Epidemiological population-based studies linking incarceration records and health care data can improve understanding around patterns of health care use, patient pathways such as people most at risk of not engaging with community care, facilitators/difficulties in accessing services, and health-related and other outcomes, to help profile people after release from prison. There is a need for research about aspects of pre-release healthcare management, for example, how to improve communication between prison and community healthcare providers and services in a transparent and accountable way that would facilitate early contact and the delivery of support after release; and to tap into the potential to implement innovative processes that would improve the transition of care for patient groups. The variant of the National Health Service (NHS) in each United Kingdom devolved nation is responsible for the organisation, provision and delivery of healthcare services (and in the case of Northern Ireland, for health and social services in Northern Ireland) for people in prison and in the community; and this arrangement presents an opportunity to understand and improve the connectedness of patient pathways from prison to community care services. Evidence synthesis of interventions to improve the health of people during incarceration and the first year after release has been reported.

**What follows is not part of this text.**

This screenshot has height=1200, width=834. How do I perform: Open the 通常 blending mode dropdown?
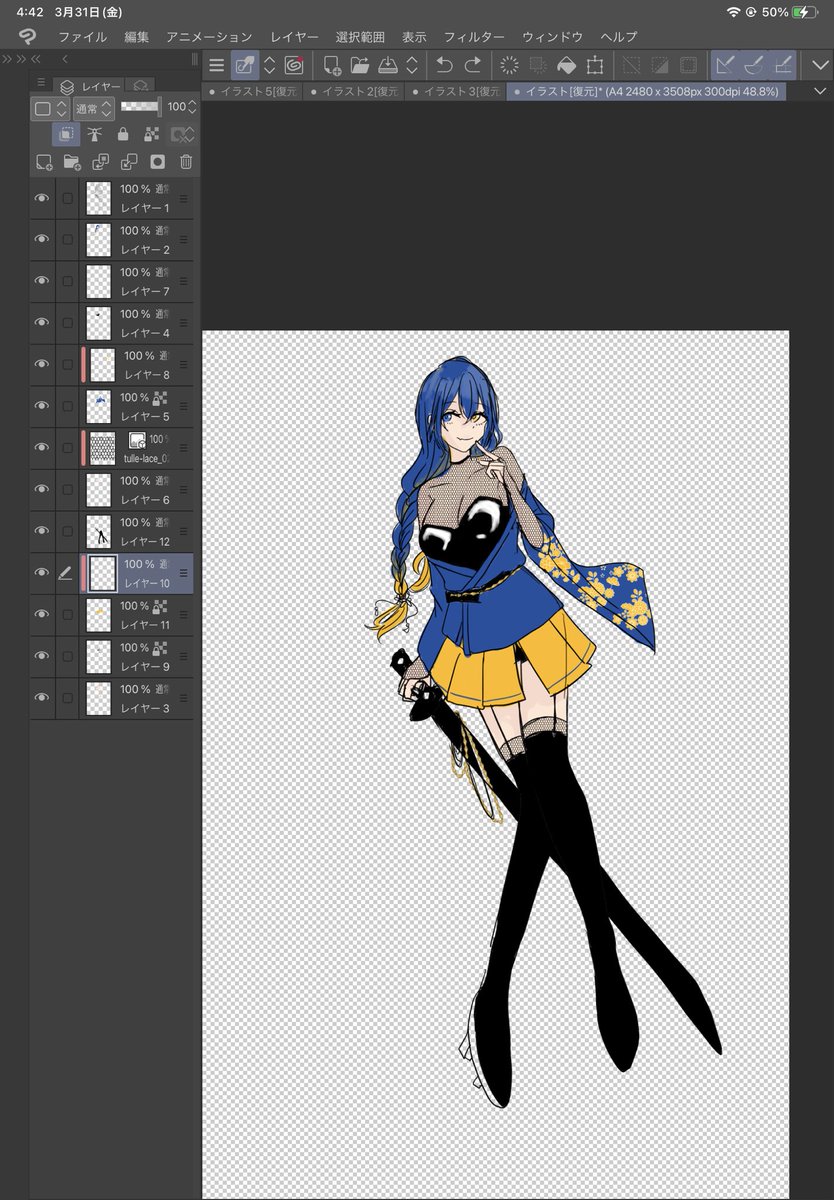94,107
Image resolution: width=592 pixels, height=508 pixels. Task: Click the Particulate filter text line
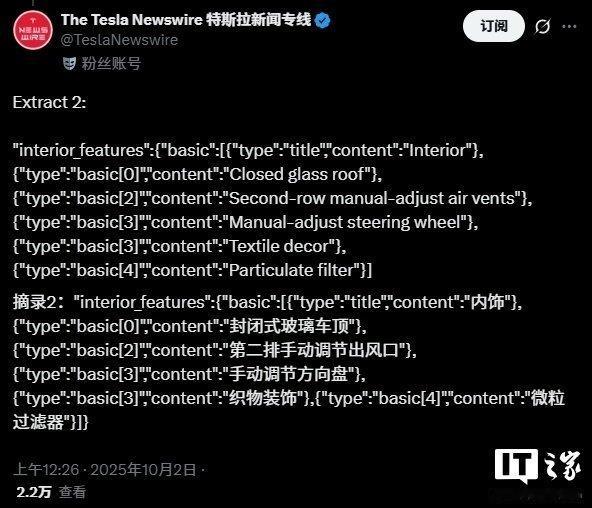pos(193,270)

For example, a systematic review of randomised controlled trials included 95 studies [focused on substance abuse (N = 35), mental health (n = 28), infectious diseases (n = 18), health service use (n = 12) and chronic diseases (n = 2)] [54]. In most of the studies, the intervention was implemented during incarceration and the outcome was measured in the community after release [54]. Of the included interventions, 59 reported improved outcomes, and in 42 intervention studies outcomes were measured in the community after release [54]. Furthermore, linking data to interventions can be a strategy for loss to follow-up of marginalised populations, for example, by testing for selective biased attrition in trials and using record-linkage to administrative data for determining biased attrition [25].

Conclusions

This scoping review identified evidence from data-linkage studies about primary care use after release from prison. Most studies included in this scoping review were published in recent years and are largely cohort study designs. The review suggested mixed evidence regarding levels of primary care use for people after prison release and has highlighted major challenges and areas of suboptimal care. Recommendations for further research have been discussed.